Berliner Abendschau (SFB), 19. 6.1959: Grundsteinlegung für DAG-Jugendheim from Jörn Boewe on Vimeo.
Als die Jugendbildungsstätte in Berlin-Konradshöhe im Frühjahr 2017 geschlossen und unmittelbar danach abgerissen wurde, zog die Vereinte Dienstleistungsgewerkschaft ver.di einen Schlussstrich unter mehr als ein halbes Jahrhundert gewerkschaftlicher Jugendbildungsarbeit im Norden Berlins.
1957 hatte die Deutsche Angestelltengewerkschaft DAG das Grundstück an der Oberhavel erworben. Zwei Jahre später legte Willy Brandt, damals Regierender Bürgermeister von Berlin (West), den Grundstein für das damals als Ost-West-Jugendbegegnungsstätte gedachte Haus.

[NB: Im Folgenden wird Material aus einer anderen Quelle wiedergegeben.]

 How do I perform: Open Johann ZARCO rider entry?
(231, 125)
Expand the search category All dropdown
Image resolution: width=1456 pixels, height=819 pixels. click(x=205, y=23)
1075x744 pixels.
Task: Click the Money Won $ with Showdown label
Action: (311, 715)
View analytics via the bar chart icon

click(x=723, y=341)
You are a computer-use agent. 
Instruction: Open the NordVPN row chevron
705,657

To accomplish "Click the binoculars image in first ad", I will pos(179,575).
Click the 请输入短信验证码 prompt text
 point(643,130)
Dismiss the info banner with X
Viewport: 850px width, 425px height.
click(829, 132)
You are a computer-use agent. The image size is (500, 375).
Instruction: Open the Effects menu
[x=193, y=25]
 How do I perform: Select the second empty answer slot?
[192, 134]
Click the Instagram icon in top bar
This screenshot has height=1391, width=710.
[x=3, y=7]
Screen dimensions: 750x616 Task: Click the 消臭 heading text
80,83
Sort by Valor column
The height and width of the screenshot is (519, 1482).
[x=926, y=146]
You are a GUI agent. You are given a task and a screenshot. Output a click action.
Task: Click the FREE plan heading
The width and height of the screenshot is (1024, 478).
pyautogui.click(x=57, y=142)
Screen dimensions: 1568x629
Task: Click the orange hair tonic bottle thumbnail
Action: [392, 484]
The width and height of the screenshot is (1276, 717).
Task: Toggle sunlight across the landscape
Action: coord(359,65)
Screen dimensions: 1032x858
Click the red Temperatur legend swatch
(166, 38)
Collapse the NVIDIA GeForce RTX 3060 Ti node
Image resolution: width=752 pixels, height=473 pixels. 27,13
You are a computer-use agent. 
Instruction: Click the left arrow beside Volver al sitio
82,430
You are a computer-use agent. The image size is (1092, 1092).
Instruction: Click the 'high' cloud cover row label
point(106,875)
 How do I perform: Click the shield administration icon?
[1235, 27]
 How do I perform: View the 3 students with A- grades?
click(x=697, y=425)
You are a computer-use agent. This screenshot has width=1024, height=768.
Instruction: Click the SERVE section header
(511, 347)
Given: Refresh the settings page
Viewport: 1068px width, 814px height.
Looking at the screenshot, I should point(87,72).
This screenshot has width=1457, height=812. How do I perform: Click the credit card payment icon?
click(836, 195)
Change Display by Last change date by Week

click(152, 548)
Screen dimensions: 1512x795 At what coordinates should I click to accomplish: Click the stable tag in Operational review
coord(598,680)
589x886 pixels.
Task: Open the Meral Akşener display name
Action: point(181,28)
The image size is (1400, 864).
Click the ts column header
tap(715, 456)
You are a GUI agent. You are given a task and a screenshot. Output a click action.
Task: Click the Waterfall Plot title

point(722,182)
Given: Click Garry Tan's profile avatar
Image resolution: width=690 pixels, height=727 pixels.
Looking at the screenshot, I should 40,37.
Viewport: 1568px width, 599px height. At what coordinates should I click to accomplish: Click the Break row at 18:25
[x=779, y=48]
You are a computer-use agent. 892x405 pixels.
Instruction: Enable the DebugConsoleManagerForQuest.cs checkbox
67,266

In den folgenden Jahrzehnten wurde es zu einem Ort gewerkschaftlicher und demokratischer Jugendbildungsarbeit. Davon fanden die letzten anderthalb Jahrzehnte unterm Dach von ver.di statt, zu der sich DAG und vier weitere Gewerkschaften 2001 zusammengeschlossen hatten.
Allein in den letzten Jahren nahmen hier Jahr für Jahr um die 1200 Jugendliche an Seminaren teil wie: »Rechte und Pflichten in der Ausbildung«, »Beziehungskisten und Gender«, »Entspannt durch die Prüfung« oder »Die Macht der Medien«. Hier trafen sich regelmäßig Jugendliche aus Schulen und Berufsschulen, fanden Kurse für jugendliche Geflüchtete statt. Noch im September 2016 trafen sich junge Gewerkschafterinnen und Gewerkschafter aus Asien, Amerika und Europa, um ihre Positionen für den nächsten Weltkongress der UNI Commerce Global Union vorzubereiten.
Trotz guter Auslastung, erfolgreicher Arbeit und wirtschaftlicher Tragfähigkeit entschied sich die ver.di-Spitze, die Bildungsstätte 2017 zu schließen. Der Entschluss fiel ohne politische Diskussion in der Organisation in einem völlig intransparenten Prozess. Offiziell handelte es sich um eine unabhängige unternehmerische Entscheidung der ver.di-Immobilienverwaltungsgesellschaft.
In Zeiten, in denen rassistische Rechtspopulisten im Aufwind sind, brutaler Kapitalismus soziale Ungleichheit forciert und Gewerkschaften weiter Mitglieder verlieren und angesichts dieser Herausforderungen viel zu schwach sind, ist demokratische und gewerkschaftliche Jugendarbeit wichtiger denn je. Die Schließung der Jugendbildungsstätte Konradshöhe hat deshalb eine weitere empfindliche Lücke gerissen.
Doch die Arbeit der Bildungsstätte hat in über einem halben Jahrhundert Spuren hinterlassen. Diese Dokumentation soll – auf Grundlagen von Interviews mit Akteuren und Zeitzeugen und Archivmaterial – die Geschichte der Bildungsstätte und ihres Trägervereins erzählen. Sie will aber auch zeigen, was davon heute noch bleibt und fortwirkt, Anregungen geben und ermutigen, Jugendbildungsarbeit als existenziell wichtiges Handlungsfeld gewerkschaftlicher Tätigkeit zu begreifen – wenn es auch im 21. Jahrhundert weiterhin Gewerkschaften als relevante Interessenvertretungen abhängig Beschäftigter geben soll.